- [Problem]: When you reach the line in the listing below that contains "Werke für 4 Instrumente (101, 1978)", begin returning lines exactly as written, and stop after the line that contains "Tonträger (57, 2228)". Return no other lines.

- [Dataset excerpts]:
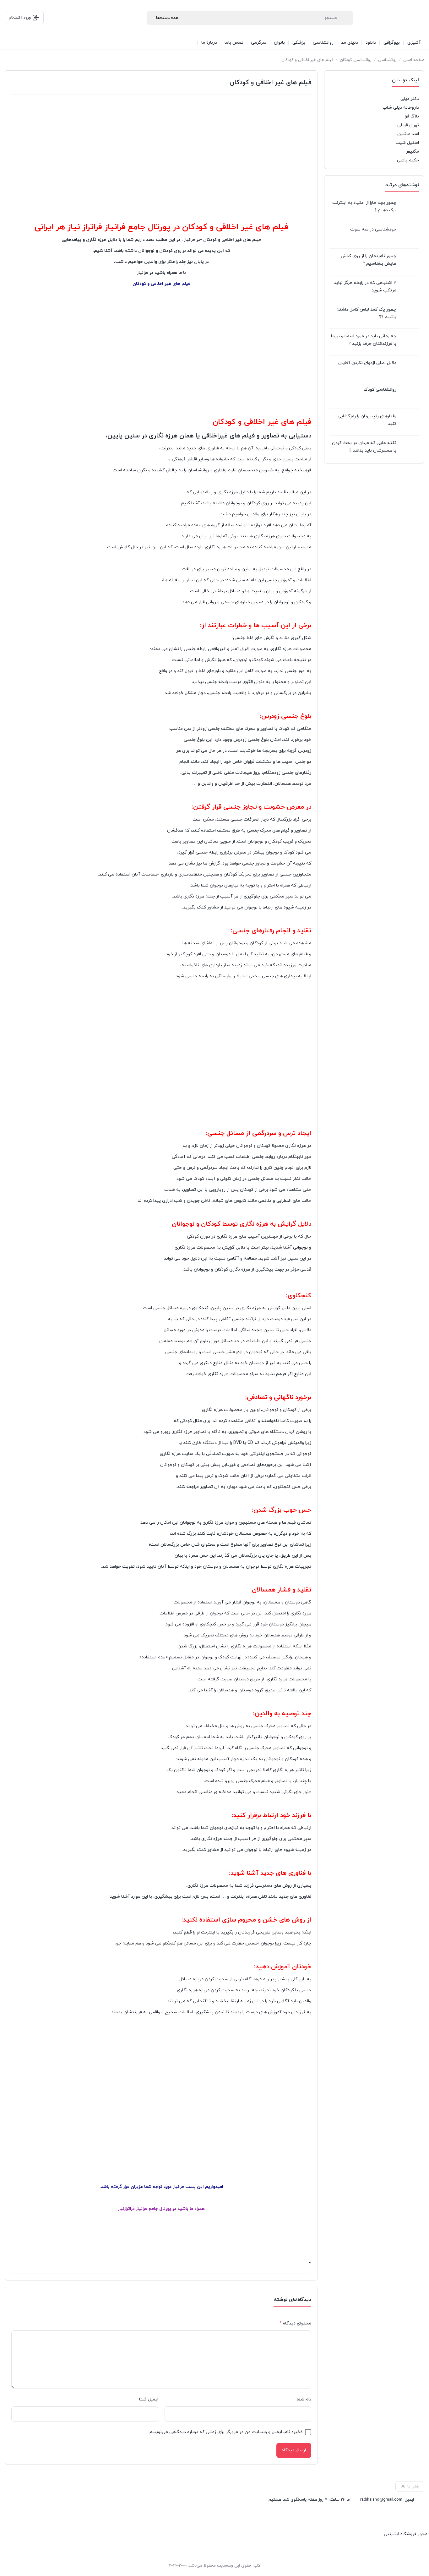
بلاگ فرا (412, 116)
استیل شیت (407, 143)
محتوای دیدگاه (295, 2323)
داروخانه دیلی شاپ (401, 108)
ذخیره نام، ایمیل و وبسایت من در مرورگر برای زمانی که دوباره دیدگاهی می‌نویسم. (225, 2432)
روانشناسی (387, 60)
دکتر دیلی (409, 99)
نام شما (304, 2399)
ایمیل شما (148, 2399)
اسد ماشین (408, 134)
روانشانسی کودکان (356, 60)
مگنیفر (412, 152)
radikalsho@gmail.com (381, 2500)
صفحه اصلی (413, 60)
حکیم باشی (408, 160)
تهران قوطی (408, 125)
* * *
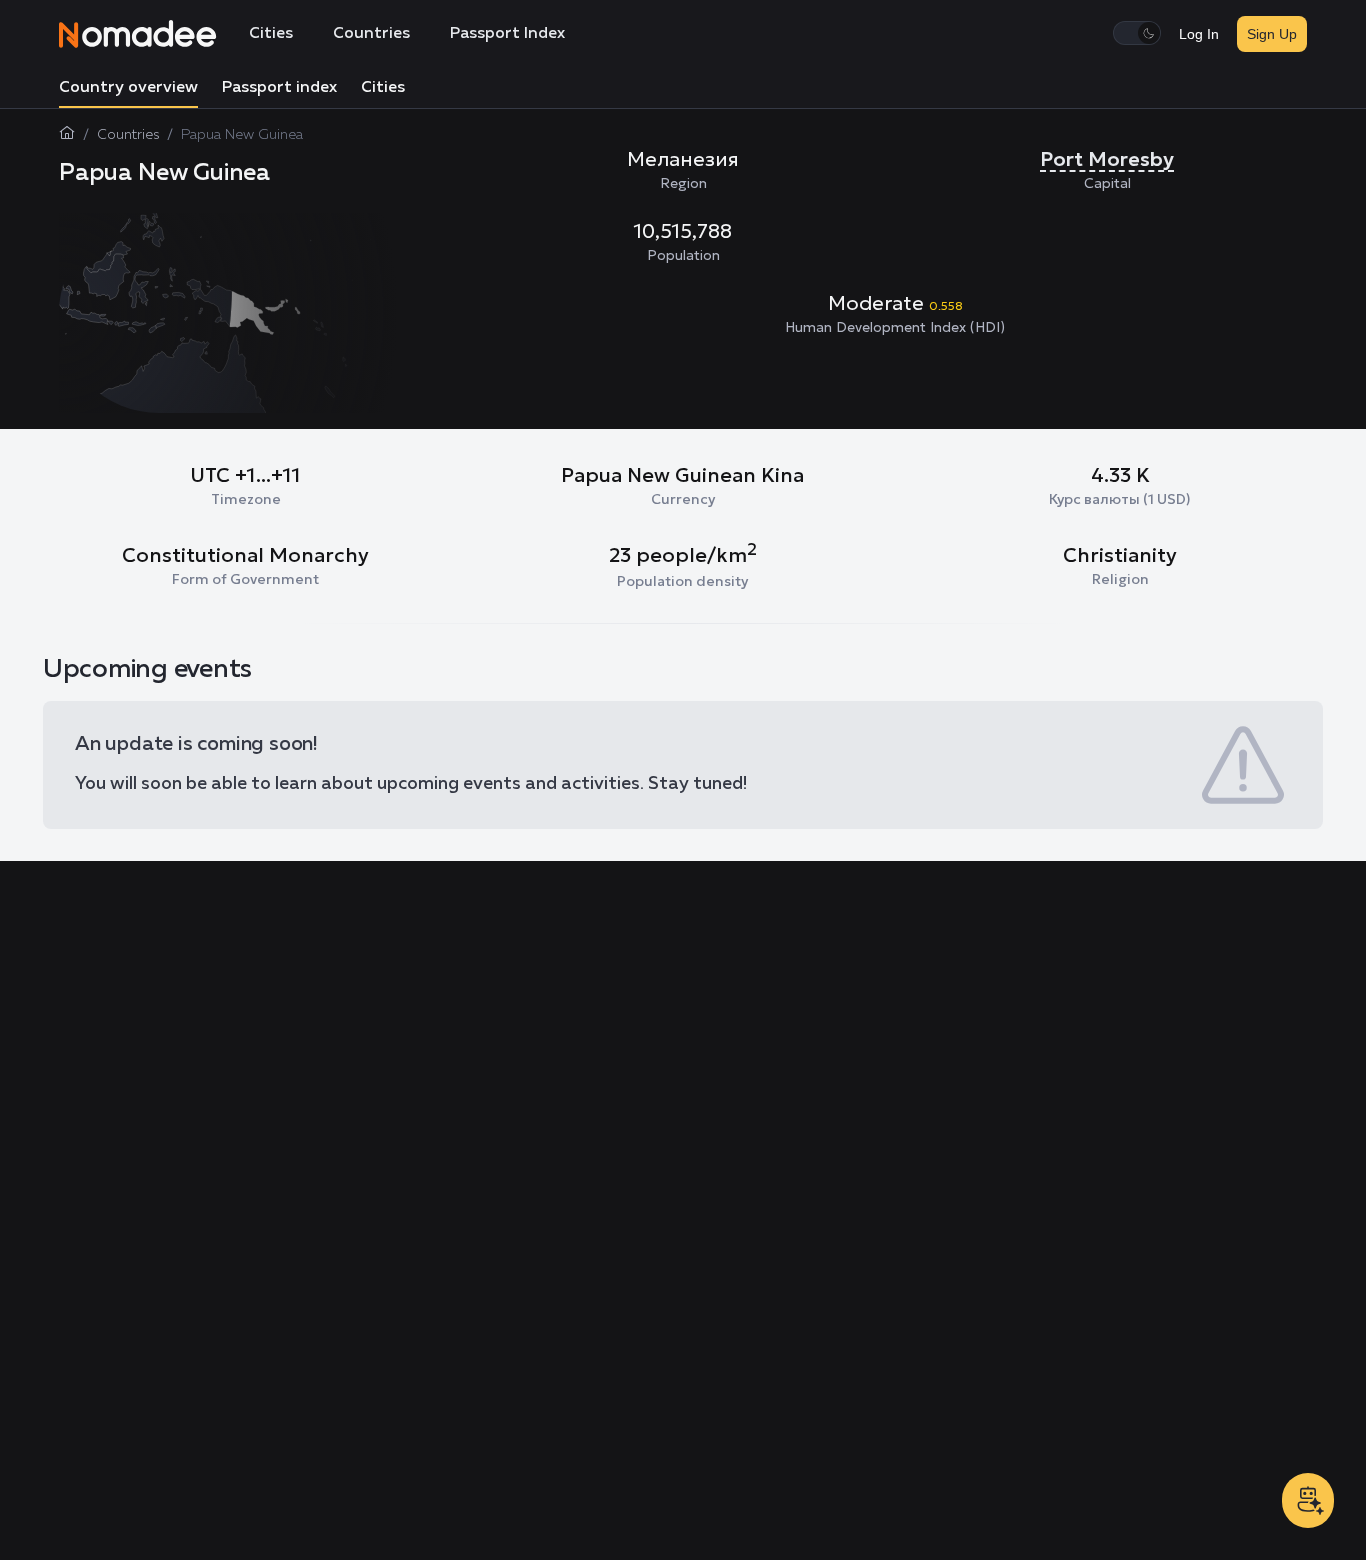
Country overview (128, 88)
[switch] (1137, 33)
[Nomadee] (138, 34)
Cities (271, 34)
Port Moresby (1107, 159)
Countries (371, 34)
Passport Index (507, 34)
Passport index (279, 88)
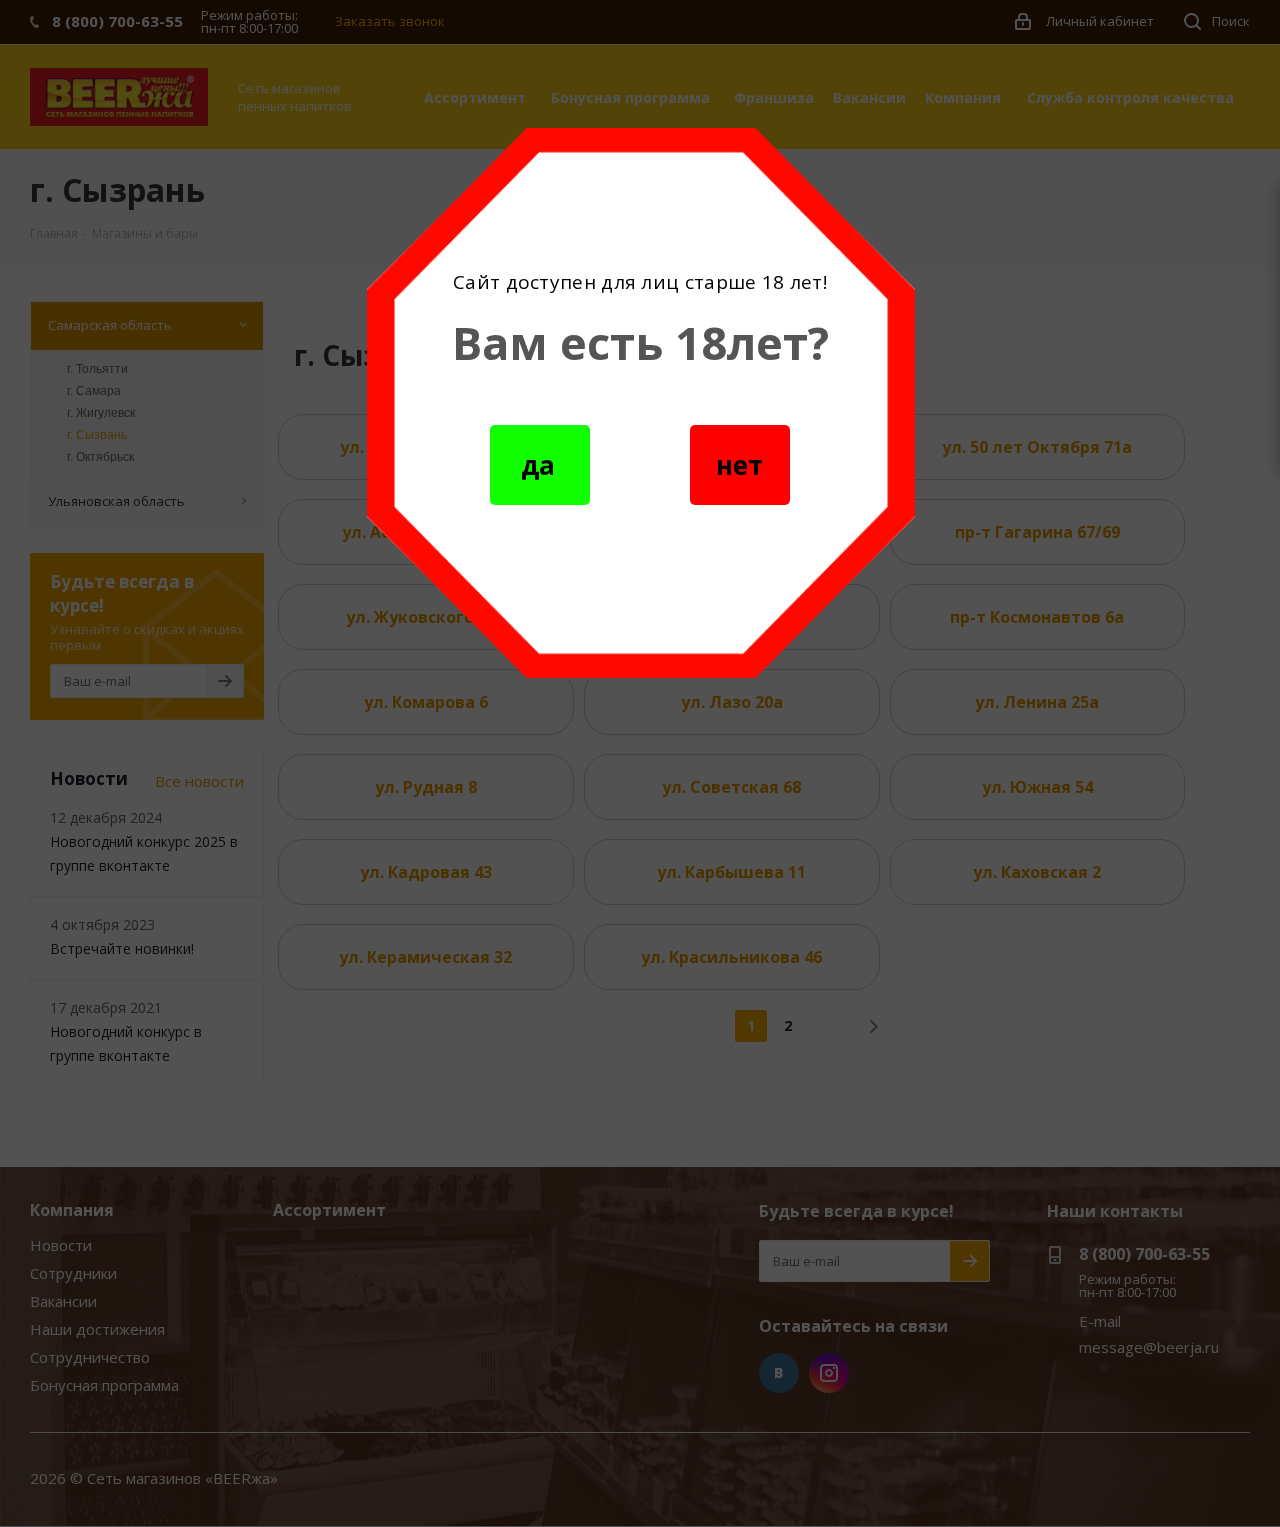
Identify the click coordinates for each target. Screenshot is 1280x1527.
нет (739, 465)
--
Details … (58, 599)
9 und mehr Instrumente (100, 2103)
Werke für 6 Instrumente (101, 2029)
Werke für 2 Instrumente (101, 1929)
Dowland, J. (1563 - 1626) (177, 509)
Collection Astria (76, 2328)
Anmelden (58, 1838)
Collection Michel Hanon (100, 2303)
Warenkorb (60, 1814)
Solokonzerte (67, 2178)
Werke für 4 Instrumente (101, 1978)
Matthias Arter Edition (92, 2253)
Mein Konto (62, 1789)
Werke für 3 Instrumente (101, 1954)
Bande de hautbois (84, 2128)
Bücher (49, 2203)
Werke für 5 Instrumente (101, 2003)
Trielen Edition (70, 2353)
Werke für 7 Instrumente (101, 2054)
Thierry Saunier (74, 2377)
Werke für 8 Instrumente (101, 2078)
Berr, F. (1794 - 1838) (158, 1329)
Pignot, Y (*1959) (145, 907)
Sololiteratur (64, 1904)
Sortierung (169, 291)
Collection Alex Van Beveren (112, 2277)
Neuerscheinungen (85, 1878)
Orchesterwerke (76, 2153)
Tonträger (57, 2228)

- [Answer box]:
Werke für 4 Instrumente (101, 1978)
Matthias Arter Edition (92, 2253)
Mein Konto (62, 1789)
Werke für 3 Instrumente (101, 1954)
Bande de hautbois (84, 2128)
Bücher (49, 2203)
Werke für 5 Instrumente (101, 2003)
Trielen Edition (70, 2353)
Werke für 7 Instrumente (101, 2054)
Thierry Saunier (74, 2377)
Werke für 8 Instrumente (101, 2078)
Berr, F. (1794 - 1838) (158, 1329)
Pignot, Y (*1959) (145, 907)
Sololiteratur (64, 1904)
Sortierung (169, 291)
Collection Alex Van Beveren (112, 2277)
Neuerscheinungen (85, 1878)
Orchesterwerke (76, 2153)
Tonträger (57, 2228)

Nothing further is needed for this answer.